6.TapToCaptureReadAPI.csのAirTap関数で画像をキャプチャしたあと、Read APIに画像をPOSTします。すると、ResponseのHeadersに{"Operation-Location":URL}が返ってくるので、そのURLに対してGETする必要があります。しかし、MRTKのRest.csはResponseHeadersを返してくれないので、ProcessRequestAsync関数の275行目からを次のように編集します。
・・・
if (readResponseData)
{
// For Read API
Dictionary<string, string> tmp = webRequest.GetResponseHeaders();
if (tmp == null)
{
return new Response(true, webRequest.downloadHandler?.text, webRequest.downloadHandler?.data, webRequest.responseCode);
}else{
if(tmp.ContainsKey("Operation-Location")){
string responseHeaders = tmp["Operation-Location"];
string downloadHandlerText = webRequest.downloadHandler?.text;
return new Response(true, responseHeaders, webRequest.downloadHandler?.data, webRequest.responseCode);
}else{
return new Response(true, webRequest.downloadHandler?.text, webRequest.downloadHandler?.data, webRequest.responseCode);
}
}
}
else // This option can be used only if action will be triggered in the same scope as the webrequest
{
return new Response(true, () => webRequest.downloadHandler?.text, () => webRequest.downloadHandler?.data, webRequest.responseCode);
}
・・・
7.これでResponseBodyにResponseHeadersのURLが返ってくるので、そのURLに対してGETします。
8.テキスト抽出が実行中の場合は下記のようなjsonが返ってくるので、"status"が"succeeded"になるまで、1秒おきにGETします。
{"status":"running","createdDateTime":"2020-12-12T19:39:44Z","lastUpdatedDateTime":"2020-12-12T19:39:44Z"}
9."status"が"succeeded"になったら、テキスト抽出結果が次のようなjsonで返っくるので、仕様に合わせてReadクラス、AnalyzeResultクラス、ReadResultsクラス、Linesクラスを作成しました。

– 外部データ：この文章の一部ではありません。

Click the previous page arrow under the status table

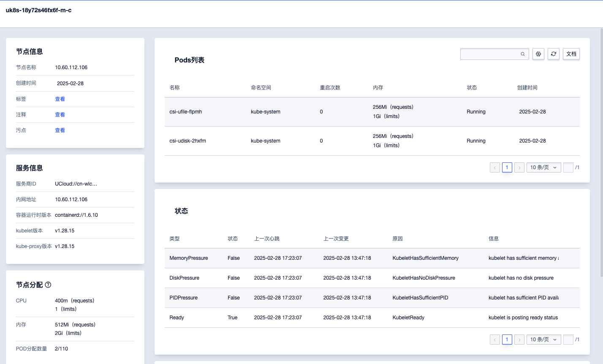(494, 340)
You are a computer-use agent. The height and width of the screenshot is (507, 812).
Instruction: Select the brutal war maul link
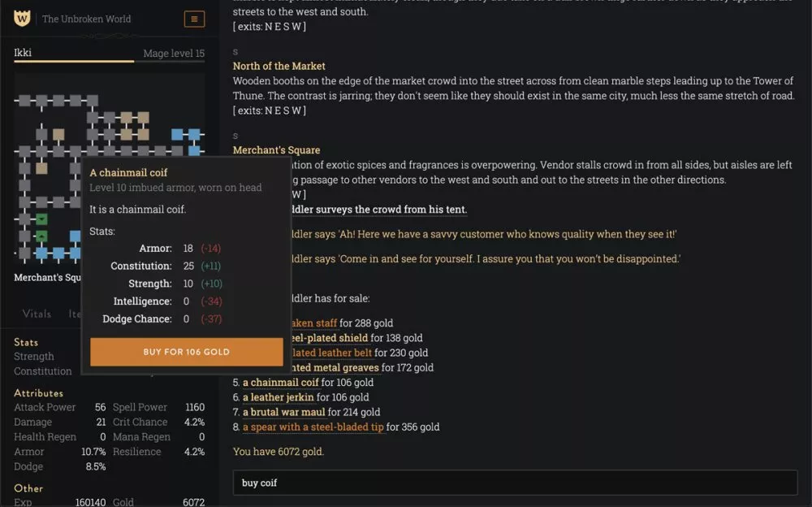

{"status":"succeeded","createdDateTime":"2020-12-13T03:05:57Z","lastUpdatedDateTime":"2020-12-13T03:05:58Z","analyzeResult":{"version":"3.0.0","readResults":[{"page":1,"angle":-1.4203,"width":1280,"height":720,"unit":"pixel","lines":[{"boundingBox":[417,351,481,348,482,365,417,367],"text":"BANANA","words":[{"boundingBox":[420,352,481,348,482,365,421,367],"text":"BANANA","confidence":0.595}]},{"boundingBox":[541,348,604,347,605,360,542,362],"text":"ALMOND","words":[{"boundingBox":[542,349,605,347,605,360,543,363],"text":"ALMOND","confidence":0.916}]},{"boundingBox":[644,345,724,344,724,358,645,359],"text":"STRAWBERRY","words":[{"boundingBox":[647,346,724,344,724,358,647,359],"text":"STRAWBERRY","confidence":0.638}]},{"boundingBox":[757,334,843,337,843,356,757,353],"text":"PINEAPPLE","words":[{"boundingBox":[763,335,842,338,843,355,763,353],"text":"PINEAPPLE","confidence":0.623}]},{"boundingBox":[385,382,748,374,750,465,387,475],"text":"LOOK","words":[{"boundingBox":[385,384,746,374,746,467,387,475],"text":"LOOK","confidence":0.983}]},{"boundingBox":[479,474,668,468,670,501,480,508],"text":"A La Mode","words":[{"boundingBox":[482,475,512,474,513,508,483,509],"text":"A","confidence":0.987},{"boundingBox":[519,474,567,472,567,506,520,508],"text":"La","confidence":0.987},{"boundingBox":[573,472,669,468,670,501,574,505],"text":"Mode","confidence":0.984}]},{"boundingBox":[489,508,666,501,666,518,490,526],"text":"CHOCOLATE","words":[{"boundingBox":[489,509,666,501,666,519,490,527],"text":"CHOCOLATE","confidence":0.981}]}]}]}}
10.テキスト抽出結果を音声合成に投げて読み上げます。
実行
実行動画を見てください。こんな感じで文字を読めるようになりました!割と小さい文字もいけます。名刺とかも読めるし、便利かもしれないです。日本語対応はまだなので待つしかないですね。(現在の対応言語:Dutch, English, French, German, Italian, Portuguese and Spanish)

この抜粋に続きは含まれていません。